Alfa y Omega - pubblicato il 29/11/17

Il bambino non ha neanche pianto per la prima volta che l'80% del suo risultato economico nella vita è già determinato da quello dei suoi genitori

di Raúl González Fabre, S.J.

La pubblicazione dei Paradise Papers, notizie filtrate di documenti riservati di studi internazionali e paradisi fiscali, rimette in gioco la questione del pagamento delle tasse dove si generano i guadagni corrispondenti. Grandi personaggi della politica, del mondo degli affari e di quello dello spettacolo appaiono nei documenti dei paradisi fiscali per eludere questo obbligo morale senza – nella maggior parte dei casi – violare chiaramente la legge. Questa alchimia dell’immoralità nella legalità è realizzata da consulenti fiscali esperti.

Pagare le tasse fa da sempre parte della vita morale dei cristiani. San Tommaso d’Aquino e i suoi seguaci, ad esempio, sostenevano che pagare le imposte è un dovere di giustizia dei cittadini, e usarle bene è un dovere di giustizia dei governanti. In entrambi i casi, l’idea del bene comune permette di discernere ciò che è giusto e ciò che non lo è. Si noti che non si parla della convenienza individuale né della qualifica legale dell’atto, ma del bene comune.

Uno degli aspetti fondamentali del bene comune consiste nell’uguaglianza di opportunità per la vita economica. Dal punto di vista dei cittadini è un ideale: non avremo mai tutti le stesse opportunità, ma tutti possiamo muoverci o meno in direzione dell’uguaglianza di opportunità – possiamo renderci più uguali o più diversi.

Una grande preoccupazione del magistero sociale della Chiesa, di cui Papa Francesco parla spesso, consiste nell’aumento della disuguaglianza in molte società contemporanee. È una disuguaglianza che si diffonde a livello generazionale, perché non nasciamo adulti e perché una percentuale delle nostre entrate nel corso della vita si spiega con quelle dei nostri genitori.

In chiave di raccolta

La cosa giusta sarebbe che le nostre entrate personale dipendessero da opzioni, sforzo, meriti, ecc., non tanto dal fatto di essere nati in una famiglia ricca o povera, in un Paese più o meno sviluppato. Nel nostro mondo, però, la disuguaglianza ereditata è circa dell’80%. Il bambino non ha neanche emesso il suo primo vagito che già l’80% del suo risultato economico nella vita viene statisticamente determinato da quello dei genitori.

La disuguaglianza non si gioca solo su come lo Stato spende il denaro (quali servizi di base di istruzione, salute e benessere sociale offre ai propri cittadini), ma anche su come lo raccoglie. La disuguaglianza diminuisce se chi ha di più contribuisce maggiormente alla cassa comune, dalla quale poi escono le spese di cui beneficiano i meno abbienti. Due principi fondamentali sono la capacità (che dove se ne ha la possibilità si contribuisca alla cosa pubblica) e la progressività (che nei segmenti più alti con maggiori capacità si paghi proporzionalmente di più che in quelli inferiori).

•••••

COMPITO BREVE 1: Converti le righe dei record in una lista JSON di stringhe, una per riga e senza quelle vuote: parti dalla riga che contiene "Given: Toggle reminder" e fermati dopo quella che contiene "tap(618, 291)".
Il testo e i record non hanno alcun legame tra loro.

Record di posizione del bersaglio
•••••

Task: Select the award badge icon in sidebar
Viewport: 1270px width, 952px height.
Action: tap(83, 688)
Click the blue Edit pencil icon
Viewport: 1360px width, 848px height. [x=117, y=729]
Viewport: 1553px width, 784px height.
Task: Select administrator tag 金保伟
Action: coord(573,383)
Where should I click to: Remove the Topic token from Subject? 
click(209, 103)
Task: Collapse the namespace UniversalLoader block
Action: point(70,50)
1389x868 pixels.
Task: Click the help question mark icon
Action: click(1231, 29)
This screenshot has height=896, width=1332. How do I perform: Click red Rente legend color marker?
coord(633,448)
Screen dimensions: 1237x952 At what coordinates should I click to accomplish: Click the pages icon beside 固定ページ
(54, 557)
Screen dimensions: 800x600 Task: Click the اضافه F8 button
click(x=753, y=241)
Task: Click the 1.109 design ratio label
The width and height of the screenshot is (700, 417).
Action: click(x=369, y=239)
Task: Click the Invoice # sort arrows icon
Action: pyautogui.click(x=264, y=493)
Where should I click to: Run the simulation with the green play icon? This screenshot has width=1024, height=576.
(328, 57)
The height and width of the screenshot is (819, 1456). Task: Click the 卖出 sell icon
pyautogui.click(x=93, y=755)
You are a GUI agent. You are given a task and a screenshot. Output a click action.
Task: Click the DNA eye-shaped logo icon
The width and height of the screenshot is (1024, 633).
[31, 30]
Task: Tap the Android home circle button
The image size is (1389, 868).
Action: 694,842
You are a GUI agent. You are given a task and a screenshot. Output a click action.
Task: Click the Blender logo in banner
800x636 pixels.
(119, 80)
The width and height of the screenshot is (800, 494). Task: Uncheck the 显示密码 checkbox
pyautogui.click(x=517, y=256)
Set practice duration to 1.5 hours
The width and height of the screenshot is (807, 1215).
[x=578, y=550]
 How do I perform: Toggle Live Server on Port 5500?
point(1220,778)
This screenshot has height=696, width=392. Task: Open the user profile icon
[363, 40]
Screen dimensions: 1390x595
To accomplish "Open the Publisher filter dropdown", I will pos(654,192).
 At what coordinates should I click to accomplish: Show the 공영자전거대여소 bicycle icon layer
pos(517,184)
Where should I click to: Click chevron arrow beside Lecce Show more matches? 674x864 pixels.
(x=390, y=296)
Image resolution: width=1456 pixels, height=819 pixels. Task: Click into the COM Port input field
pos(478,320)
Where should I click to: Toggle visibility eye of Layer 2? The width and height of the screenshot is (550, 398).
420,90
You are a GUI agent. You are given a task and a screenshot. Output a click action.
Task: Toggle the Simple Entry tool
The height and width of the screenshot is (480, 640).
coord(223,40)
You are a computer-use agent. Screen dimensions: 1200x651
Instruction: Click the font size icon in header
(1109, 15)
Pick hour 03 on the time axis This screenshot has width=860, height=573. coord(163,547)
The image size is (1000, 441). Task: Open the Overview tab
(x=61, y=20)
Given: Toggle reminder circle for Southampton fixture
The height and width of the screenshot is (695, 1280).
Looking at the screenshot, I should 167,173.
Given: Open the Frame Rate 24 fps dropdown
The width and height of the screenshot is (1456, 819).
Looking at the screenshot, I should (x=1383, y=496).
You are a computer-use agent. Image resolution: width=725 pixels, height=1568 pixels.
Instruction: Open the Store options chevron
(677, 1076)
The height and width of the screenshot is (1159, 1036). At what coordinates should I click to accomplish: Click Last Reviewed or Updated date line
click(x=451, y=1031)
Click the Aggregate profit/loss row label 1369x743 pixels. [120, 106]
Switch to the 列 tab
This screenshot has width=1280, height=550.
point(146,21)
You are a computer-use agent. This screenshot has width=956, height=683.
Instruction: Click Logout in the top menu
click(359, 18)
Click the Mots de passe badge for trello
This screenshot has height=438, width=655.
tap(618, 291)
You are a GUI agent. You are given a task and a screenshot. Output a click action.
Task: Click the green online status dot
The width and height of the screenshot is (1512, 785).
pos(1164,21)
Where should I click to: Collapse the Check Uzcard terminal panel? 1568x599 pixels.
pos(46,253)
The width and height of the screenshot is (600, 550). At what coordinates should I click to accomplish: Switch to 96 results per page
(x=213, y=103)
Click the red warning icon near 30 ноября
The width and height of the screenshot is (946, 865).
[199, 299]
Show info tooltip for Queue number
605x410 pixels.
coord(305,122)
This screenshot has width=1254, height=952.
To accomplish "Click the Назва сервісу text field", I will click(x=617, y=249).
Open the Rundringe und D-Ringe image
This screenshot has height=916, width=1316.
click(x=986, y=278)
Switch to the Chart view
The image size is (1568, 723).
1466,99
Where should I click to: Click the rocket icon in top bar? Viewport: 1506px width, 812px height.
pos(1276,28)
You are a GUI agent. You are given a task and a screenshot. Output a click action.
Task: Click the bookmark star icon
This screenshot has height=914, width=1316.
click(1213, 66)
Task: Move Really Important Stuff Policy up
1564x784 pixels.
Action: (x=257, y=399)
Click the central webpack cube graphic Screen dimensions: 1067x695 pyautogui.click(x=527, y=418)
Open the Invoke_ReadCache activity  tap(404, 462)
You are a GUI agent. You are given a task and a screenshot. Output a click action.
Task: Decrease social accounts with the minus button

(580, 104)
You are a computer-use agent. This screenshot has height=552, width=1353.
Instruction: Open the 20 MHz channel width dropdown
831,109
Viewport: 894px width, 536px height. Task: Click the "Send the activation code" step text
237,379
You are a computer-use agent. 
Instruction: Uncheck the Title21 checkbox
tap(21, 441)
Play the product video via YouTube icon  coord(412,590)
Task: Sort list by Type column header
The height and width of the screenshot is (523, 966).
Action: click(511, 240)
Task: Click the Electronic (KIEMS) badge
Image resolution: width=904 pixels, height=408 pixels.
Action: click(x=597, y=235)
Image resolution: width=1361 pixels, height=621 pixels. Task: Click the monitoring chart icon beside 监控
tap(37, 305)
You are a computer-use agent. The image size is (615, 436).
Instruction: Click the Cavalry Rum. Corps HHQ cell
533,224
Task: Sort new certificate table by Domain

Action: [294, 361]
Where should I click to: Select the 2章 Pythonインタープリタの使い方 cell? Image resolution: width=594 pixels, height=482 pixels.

•••••

COMPITO BREVE 2: Elenca i servizi di base che, secondo il testo sulle tasse, lo Stato offre ai propri cittadini.

RISULTATO 1:
[
  "Given: Toggle reminder circle for Southampton fixture",
  "The height and width of the screenshot is (695, 1280).",
  "Looking at the screenshot, I should 167,173.",
  "Given: Open the Frame Rate 24 fps dropdown",
  "The width and height of the screenshot is (1456, 819).",
  "Looking at the screenshot, I should (x=1383, y=496).",
  "You are a computer-use agent. Image resolution: width=725 pixels, height=1568 pixels.",
  "Instruction: Open the Store options chevron",
  "(677, 1076)",
  "The height and width of the screenshot is (1159, 1036). At what coordinates should I click to accomplish: Click Last Reviewed or Updated date line",
  "click(x=451, y=1031)",
  "Click the Aggregate profit/loss row label 1369x743 pixels. [120, 106]",
  "Switch to the 列 tab",
  "This screenshot has width=1280, height=550.",
  "point(146,21)",
  "You are a computer-use agent. This screenshot has width=956, height=683.",
  "Instruction: Click Logout in the top menu",
  "click(359, 18)",
  "Click the Mots de passe badge for trello",
  "This screenshot has height=438, width=655.",
  "tap(618, 291)"
]

RISULTATO 2: Istruzione, salute, benessere sociale